According to analysts I've spoken to, there is simply no way that the rebels can penetrate the Rif Dimashq military installations given their current capability, even with Croatian rocket launchers and recoilless guns. Since they don't have a no-fly zone or close air support, or heavier caliber weapons the West has been reluctant to supply them, they will likely resort to the kind of pinprick measures - suicide and car bombings - we've seen used against NATO and coalition forces in Afghanistan and Iraq.

Rebels will thus act as both moving targets and guidance systems for the regime's own war machine, raiding one base in the hopes that it will be cannibalistically powdered by the adjoining. Jahbat al-Nusra is well-poised to be the vanguard fighting force in Damascus since its militants have the fewest reservations about sacrificing themselves. Idriss' Supreme Military Command, although it disclaims Nusra membership in its ranks, is not above partnering with the caliphate-minded jihadists for precisely this reason.

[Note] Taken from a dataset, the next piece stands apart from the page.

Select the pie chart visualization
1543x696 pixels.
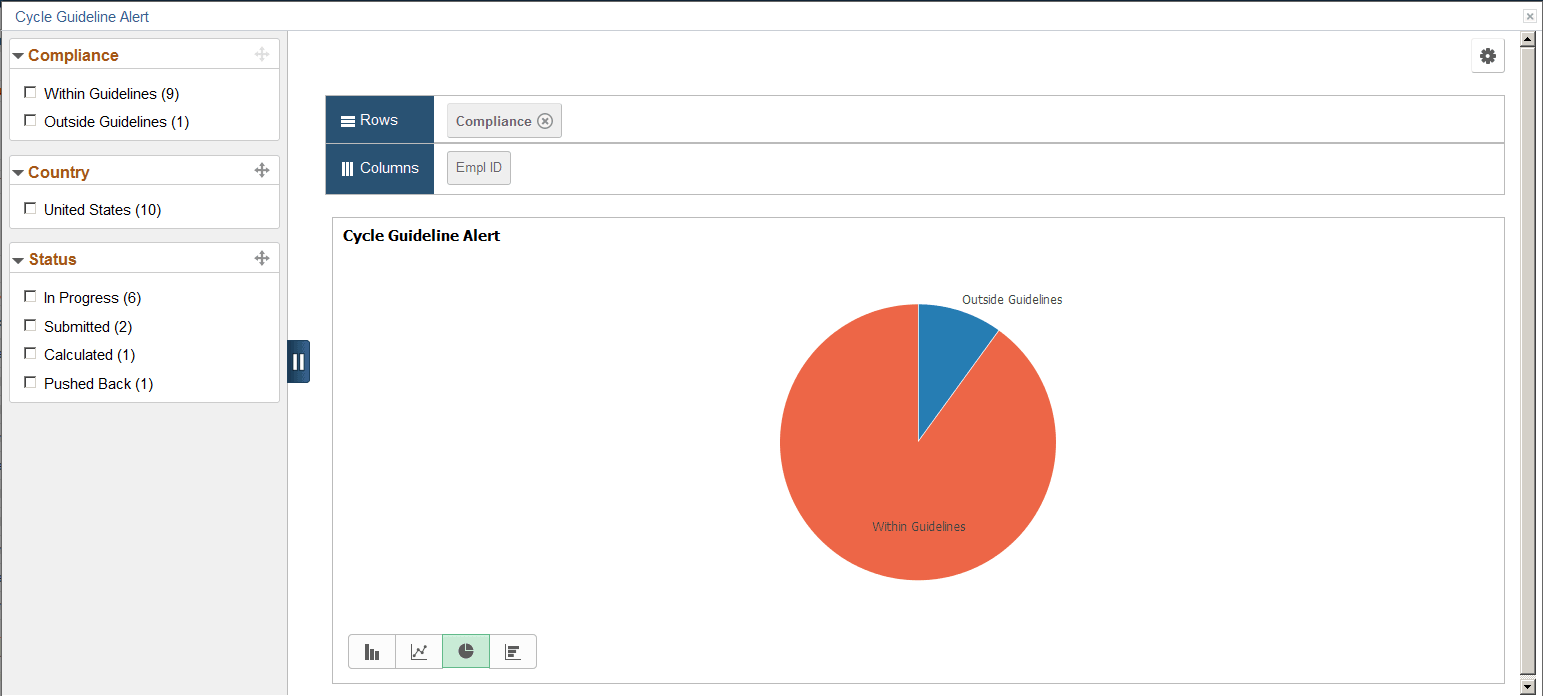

Exhausting the regime physically and psychologically will proceed apace with these attritional tactics. In addition to casting doubt about the survival of high command figures, the rebels will also try to infiltrate the inner sanctum using proxies (chauffeurs, cooks, aides-de-camp). In February, The New York Times quoted one Syrian Army soldier from a distant province who was assigned to manning a checkpoint near a railway station in Damascus where troops and tanks were being imported: "I didn't see my family for more than a year. I am tired and haven't slept well for a week. I have one wish - to see my family and have a long, long sleep. Then I don't care if I die." It's this sense of defeatism the rebels are counting on.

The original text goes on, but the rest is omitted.